Cuando llegó la basca, mis piernas me sostenían con dificultad, aunque afortunadamente podía agarrarme a las chicas cuando las besaba. Pero en conjunto no estaba del todo mal. Yan fue el único que notó la magnitud del desastre. Apoyó una mano en mi hombro y me dijo al oído:
– No vas a aguantar ni una hora.
– Anda y que te den por culo -le contesté.
Al cabo de una hora seguía allí, tiraba platos de cartón al aire y era el que más bulla metía.

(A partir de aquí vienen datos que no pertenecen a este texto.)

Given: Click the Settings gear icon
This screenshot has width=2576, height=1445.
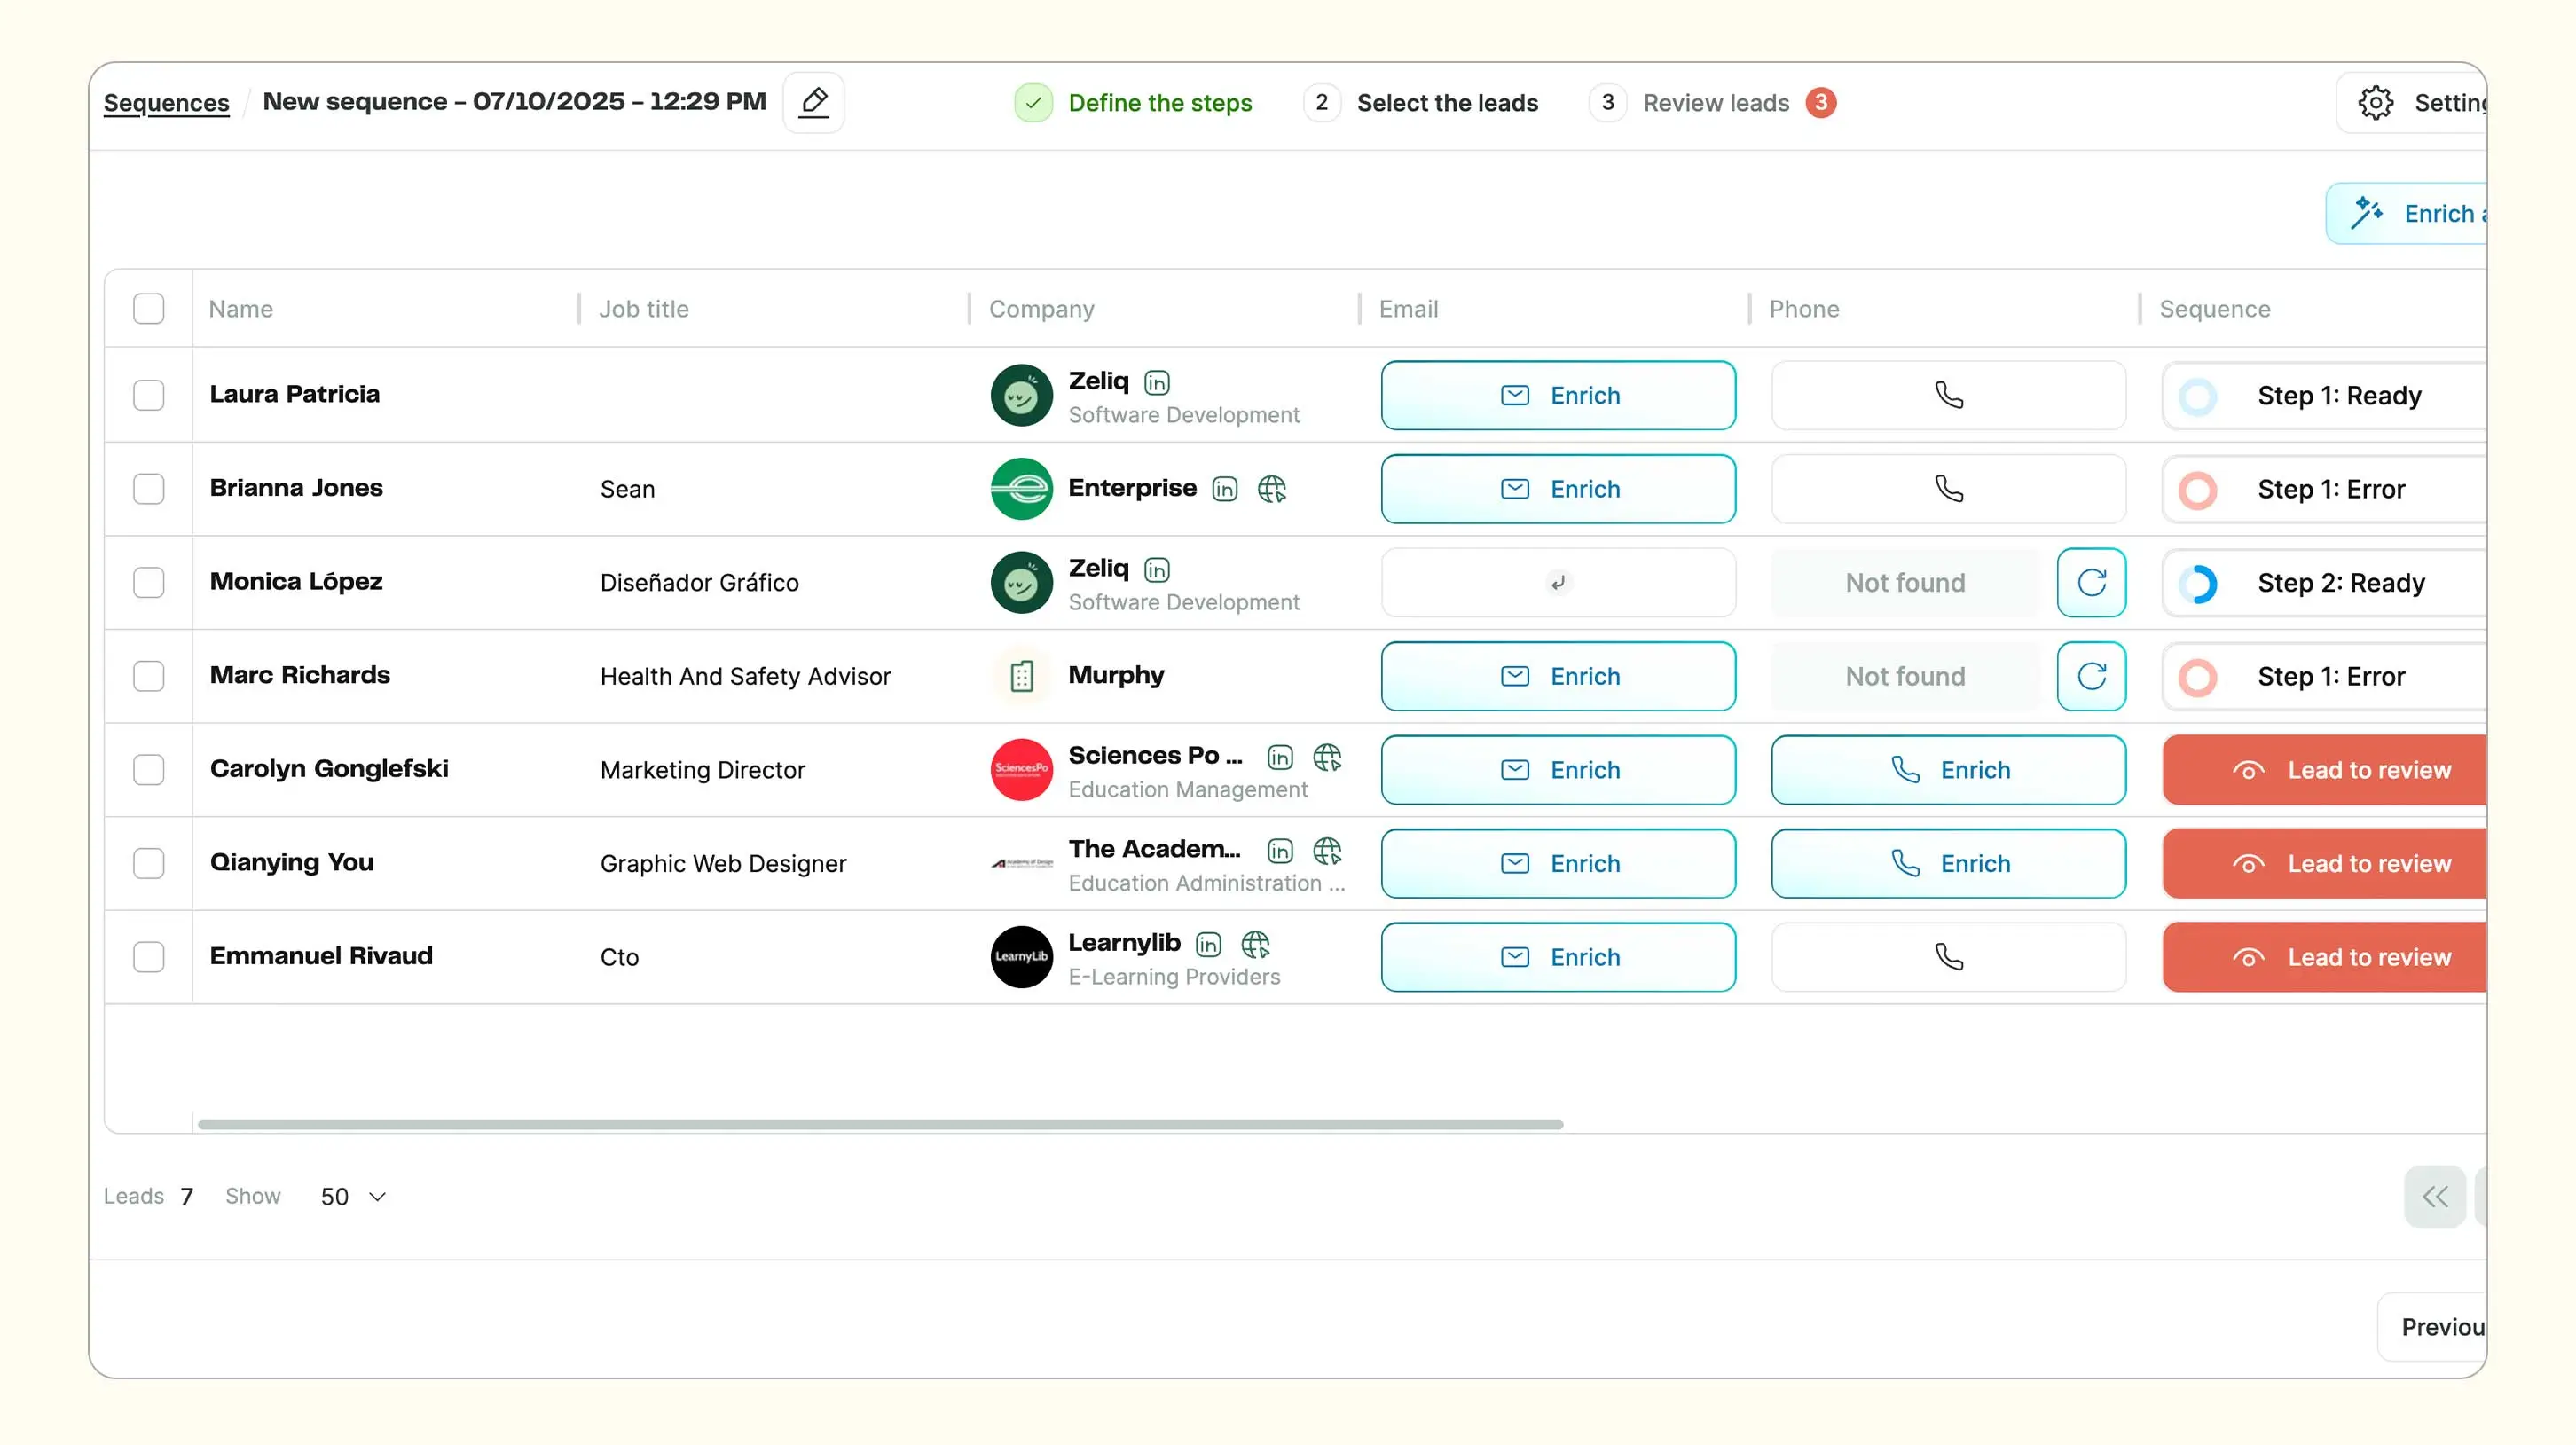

Ya muy avanzada la noche, se levantó un fuerte viento. Los más hachas aún seguían en pie y yo estaba sentado en el suelo, al lado de una chica a la que no conocía, y con la que hacía un buen rato intentaba ligar. Había asegurado que le gustaban mis libros y yo me preguntaba qué estaba buscando en realidad. La música me destrozaba los oídos y de la cocina venía un ruido de vidrios rotos. Me levanté como pude, apoyándome en las paredes, y me dirigí hacia la salida sonriendo a derecha y a izquierda.
El viento debía de soplar a ciento veinte o ciento treinta kilómetros por hora. Era exactamente lo que necesitaba, el huracán me iba a limpiar el cerebro y en un momento podría volver a ocuparme de aquella chica. Hundí las manos en los bolsillos y me puse de cara al viento. Dejé que me golpeara la cara con una alegría infinita, y luego di media vuelta y me solté a vomitar en posición horizontal; ni una gota cayó sobre mis pies.

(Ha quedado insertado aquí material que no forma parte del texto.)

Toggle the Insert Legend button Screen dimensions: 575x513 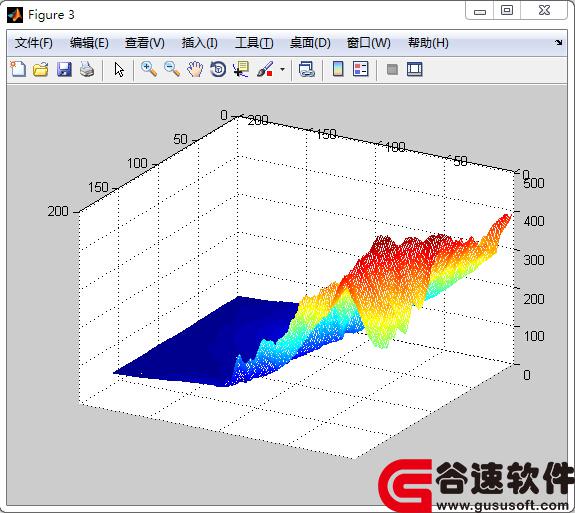[360, 69]
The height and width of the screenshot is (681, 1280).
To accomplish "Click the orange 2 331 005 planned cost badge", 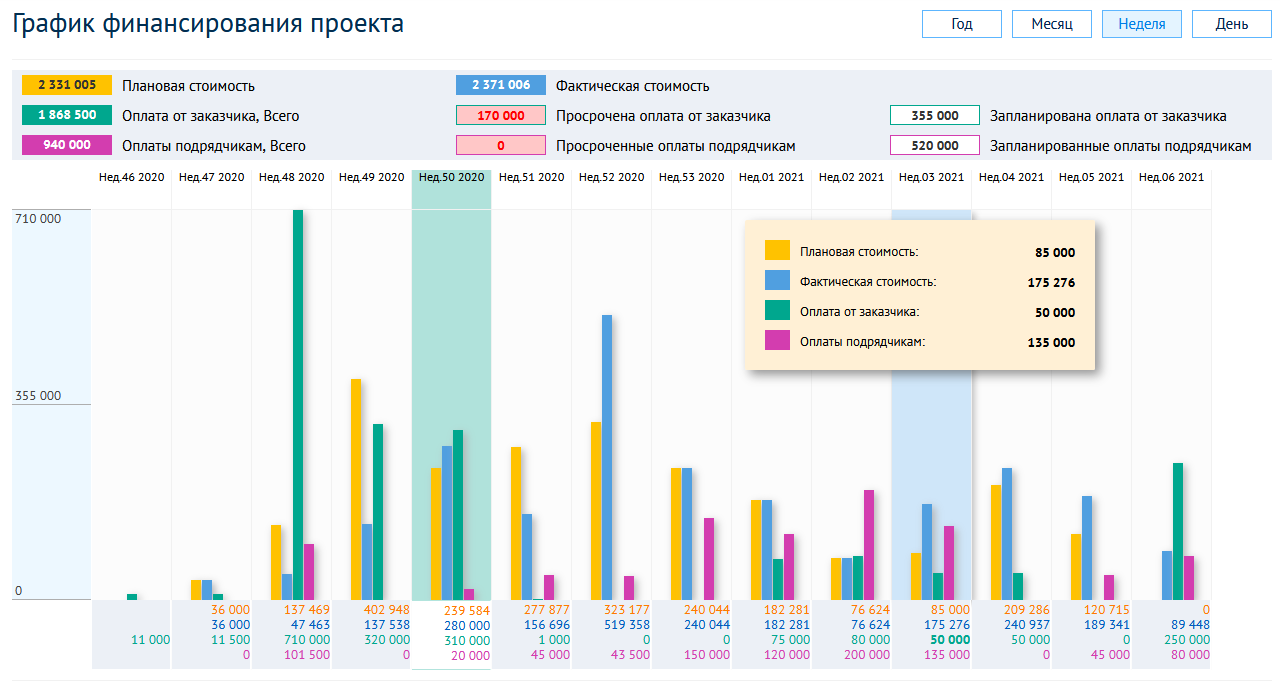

Estuve algunos minutos doblado en dos, con la nariz ardiendo y el pelo medio arrancado de la cabeza; estaba verdaderamente borracho. Veía luz en mi casa, veía unas sombras que pasaban por delante de la ventana. Dentro había gente que charlaba, que se divertía, que encontraba cierto placer en el hecho de estar con otra gente. Yo había encontrado la forma de salir al exterior, al viento y a la noche, pero no era más fuerte que ellos. También necesitaba todo aquello pero no soy un imbécil. Por un segundo sentí una tristeza inmensa, ese tipo de cosa que te paraliza las piernas y te retuerce los brazos, y solté unas cuantas bocanadas más a pleno viento, con los ojos llenos de lágrimas, y hasta el viento gemía.